Objective: To explore whether obesity alters the risk, impairment and response to treatment in African Americans with asthma.

Methods: The data used for this secondary analysis are from a 1-year study in African American subjects comparing fluticasone propionate/salmeterol 100/50 microg combination (FSC) and fluticasone propionate 100 microg (FP). Subjects were retrospectively stratified by body mass index (BMI) <20 [underweight], 20-24.9 [normal weight], 25-29.9 [overweight], 30-34.9 [obese I], 35-39.9 [obese II], and >or=40 [obese III] kg/m(2). Outcomes studied included impairment domains: FEV(1), morning and evening peak expiratory flow (AM and PM PEF), daily albuterol use, daily symptom scores and future risk domain: exacerbations.

Clinical trial registration: www.clinicaltrials.gov; NCT00102765.

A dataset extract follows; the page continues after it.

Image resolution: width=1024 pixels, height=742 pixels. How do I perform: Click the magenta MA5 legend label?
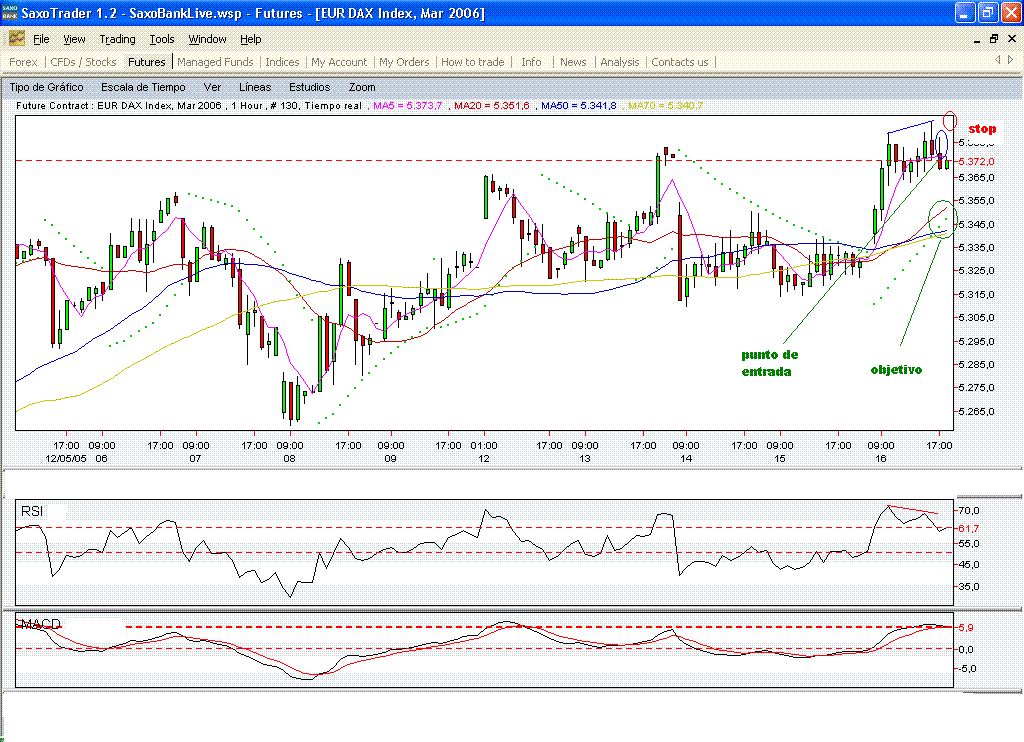click(408, 105)
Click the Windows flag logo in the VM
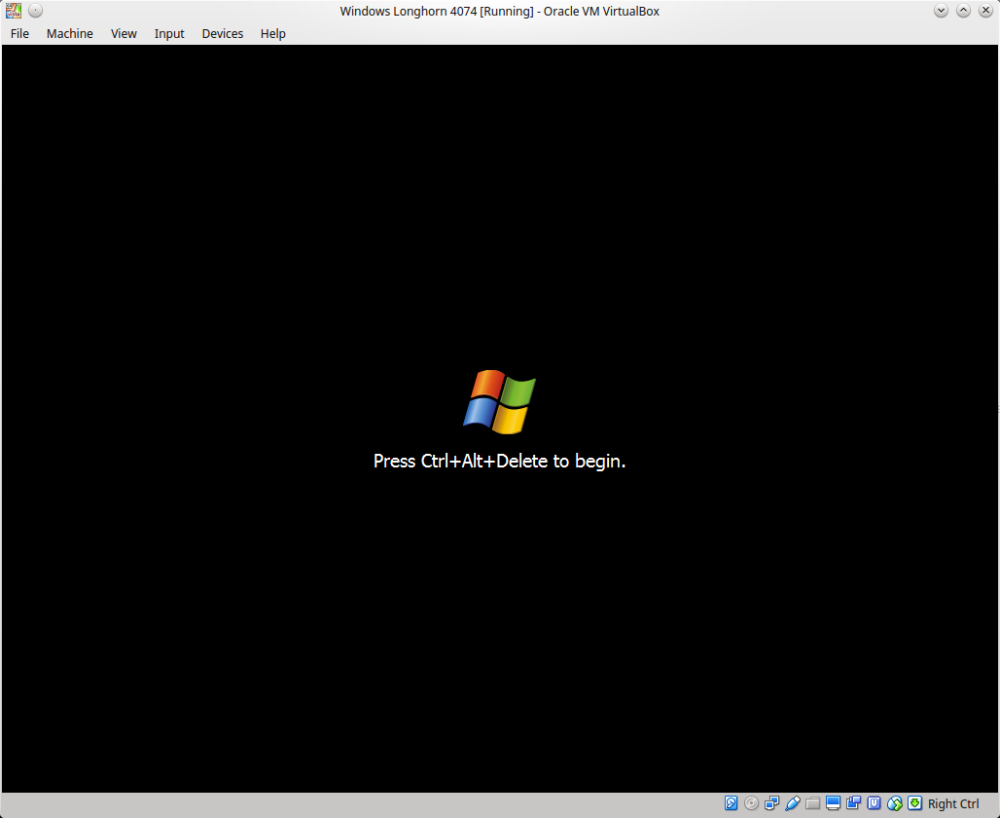 [x=499, y=400]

Results: There were 475 subjects evenly distributed between FSC and FP by baseline parameters. There were 207 subjects with a BMI >or=30, including 70 subjects with a BMI >or=40. Baseline BMI >or=40 was associated with numerically lower baseline AM and PM PEF. There was an attenuation of response to both treatments for only PM PEF (p < 0.05). By contrast, subjects with lower degrees of obesity or overweight did not differ from those with normal weight. The total population exacerbation rate was 2-fold greater in obese III subjects (39%) compared with subjects in other BMI categories (16-21%) (p < 0.05). A potential study limitation is the retrospective analysis of existing data.

Discussion: Response to treatment was attenuated for PM PEF for subjects with BMI >or=40 and was also associated with an increased rate of asthma exacerbations.